- Also known as: Olmo; Sad Boy Dior;
- Born: Michael Ian Olmo March 25, 1999 (age 27) Arecibo, Puerto Rico
- Origin: Corpus Christi, Texas, U.S.
- Genres: Emo rap
- Occupations: Rapper; singer; songwriter;
- Years active: 2019–present
- Labels: Internet Money; 10K Projects; Caroline; Big Noise;
- Website: ianndior.com

= Iann Dior =

American rapper and singer (born 1999)

Michael Ian Olmo (born March 25, 1999), known professionally as Iann Dior (stylized in all lowercase), is an American rapper and singer. He is best known for his guest appearance on 24kGoldn's 2020 single "Mood", which peaked atop the Billboard Hot 100 and remains his sole entry on the chart. He signed to Internet Money Records and 10K Projects prior to the release of his debut album, Industry Plant (2019), which was followed by On to Better Things (2022)—both of which entered the Billboard 200.

==Early life==
Michael Ian Olmo was born on March 25, 1999, in Arecibo, Puerto Rico, to Tommy and Anabelle Olmo. He graduated high school in May 2017. Growing up, Olmo listened mostly to rap, and through his mother, some Spanish music, including Marc Anthony. He recalls how his father would listen to Jay-Z and introduce him to rock bands such as The Fray.

==Career==
===2019: Career beginnings and Industry Plant===
Fired from a job at United Parcel Service in 2019, Olmo started recording his songs on SoundCloud. Olmo's first song was "Cutthroat", which has been played over 5 million times. He subsequently released 7 other songs, one of which was "Emotions". Although it failed to chart, "Emotions" has gone on to become Olmo's second most popular and most streamed song to date. These 8 songs would make up his debut mixtape Nothings Ever Good Enough, released on May 22, 2019.
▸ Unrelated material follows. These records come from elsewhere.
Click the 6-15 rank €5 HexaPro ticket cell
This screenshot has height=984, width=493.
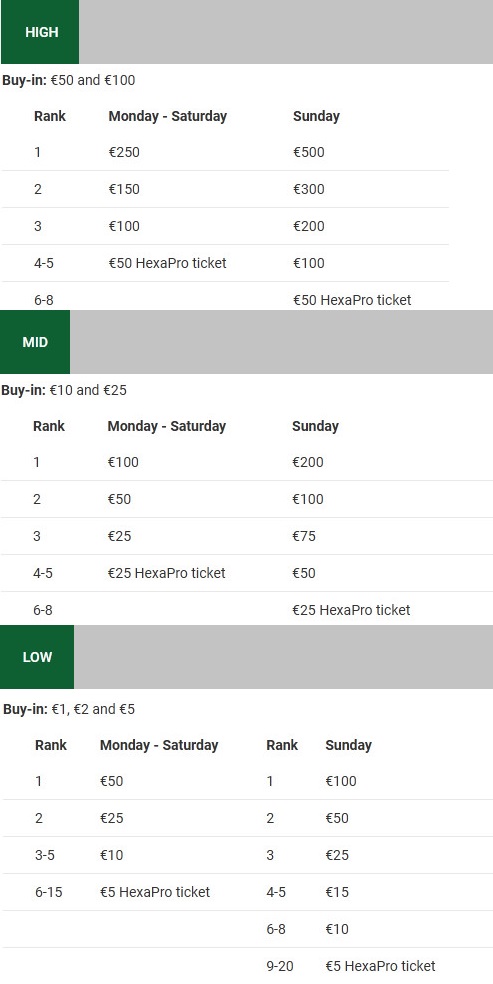click(155, 892)
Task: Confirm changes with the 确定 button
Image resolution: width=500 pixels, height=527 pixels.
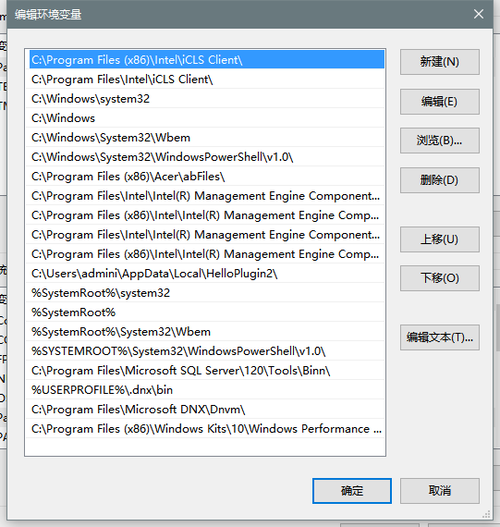Action: tap(352, 491)
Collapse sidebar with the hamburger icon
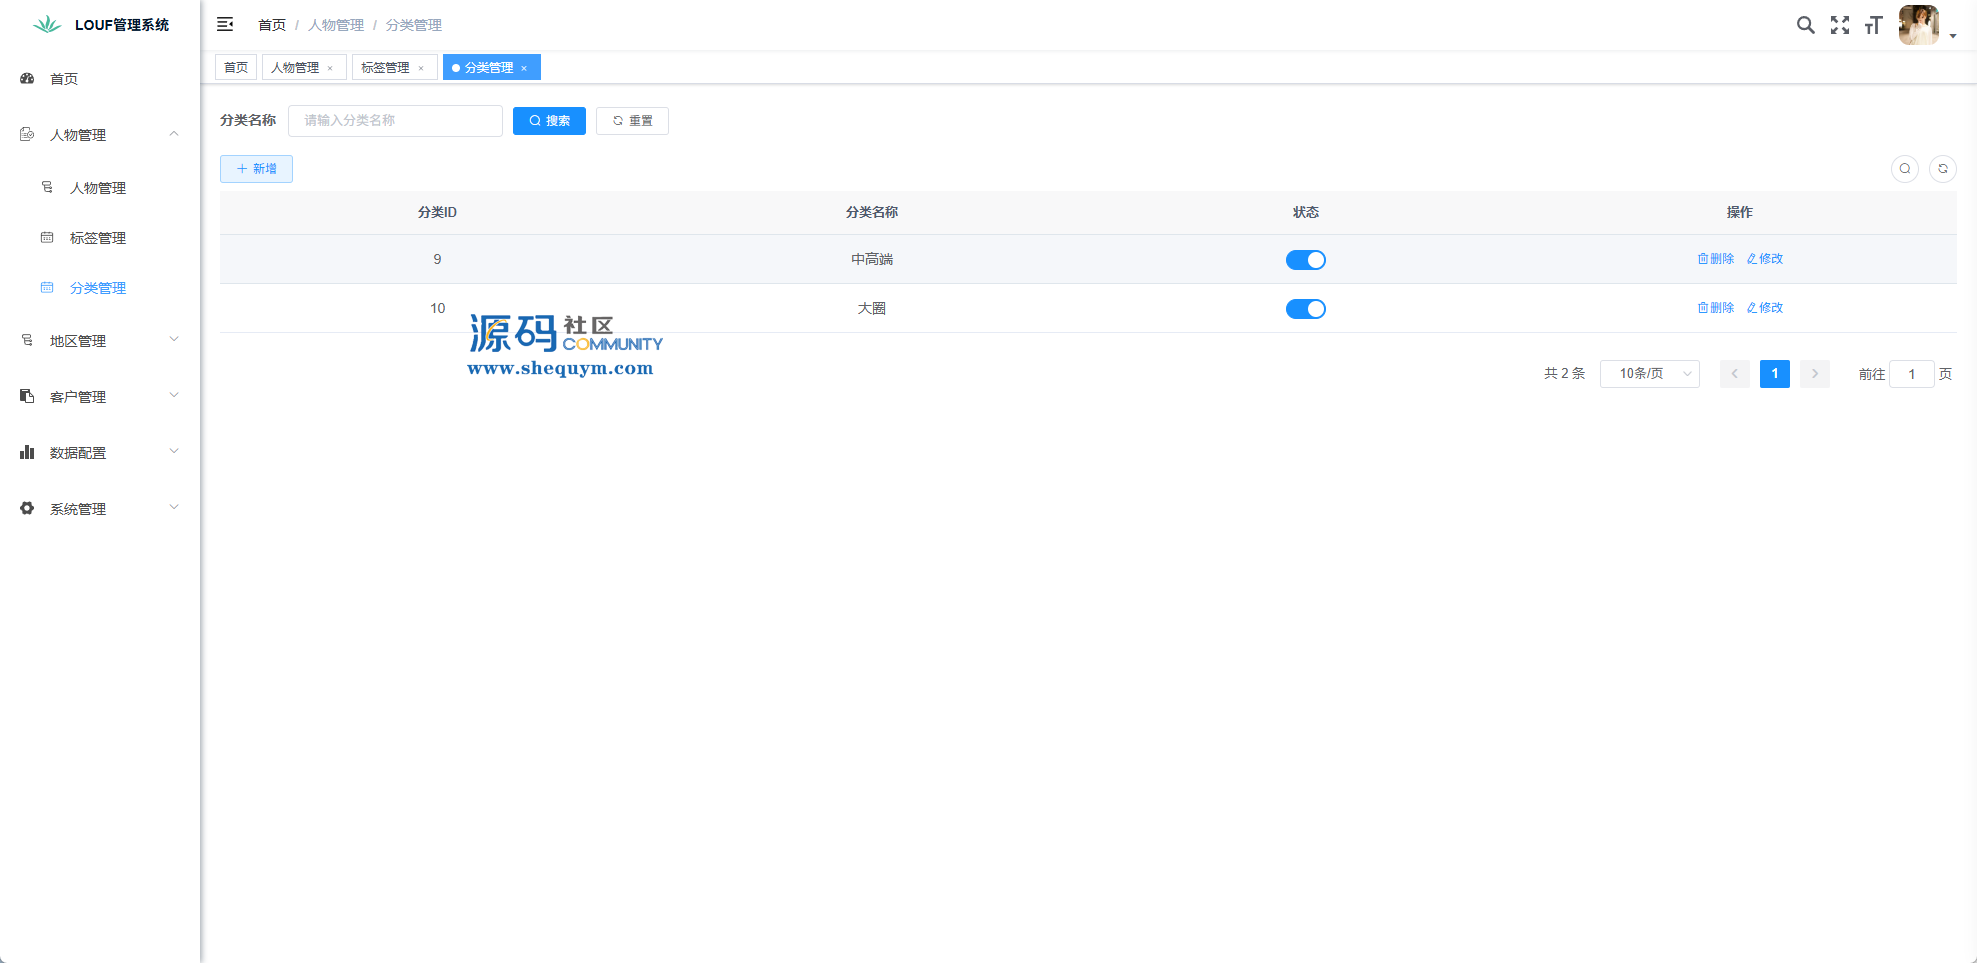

Soon after, Olmo began working on his debut studio album Industry Plant. He released "What is real" on July 3, the album's lead single. The next day, he released "Gone Girl" featuring Trippie Redd, the album's second single. Although it did not chart on the US Billboard Hot 100, it peaked at number 13 on the Official New Zealand Music Chart, becoming his third most popular song to date. On October 25, he released the third single, "Strings" featuring Gunna. Industry Plant was published on November 8, peaking at number 44 on the US Billboard 200.

===2020: Breakthrough and rise to fame===
Olmo started off 2020 by releasing "Good Day" on January 24; the first single for his upcoming extended play I'm Gone. It charted at number 33 on the Official New Zealand Music Chart. On April 17, Olmo released the pop-punk track "Sick and Tired" featuring Machine Gun Kelly and Travis Barker, the EP's second single. This was a notable change of style by Olmo, with previous releases being mainly trap and emo rap. Although it did not chart on the US Billboard Hot 100, it did peak at number 15 on the US Bubbling Under Hot 100 Singles, as well as number 3 the US Hot Rock & Alternative Songs. It also charted at number 9 on the Official New Zealand Music Chart. Olmo released the EP's third single, "Prospect" featuring Lil Baby, on May 22. Although again not charting on the US Billboard Hot 100, "Prospect" peaked at number 8 on the US Bubbling Under Hot 100 Singles, number 50 on the US Hot R&B/Hip-Hop Songs, and number 27 on the Official New Zealand Music Chart. I'm Gone was published on June 12, peaking at number 45 on the US Billboard 200.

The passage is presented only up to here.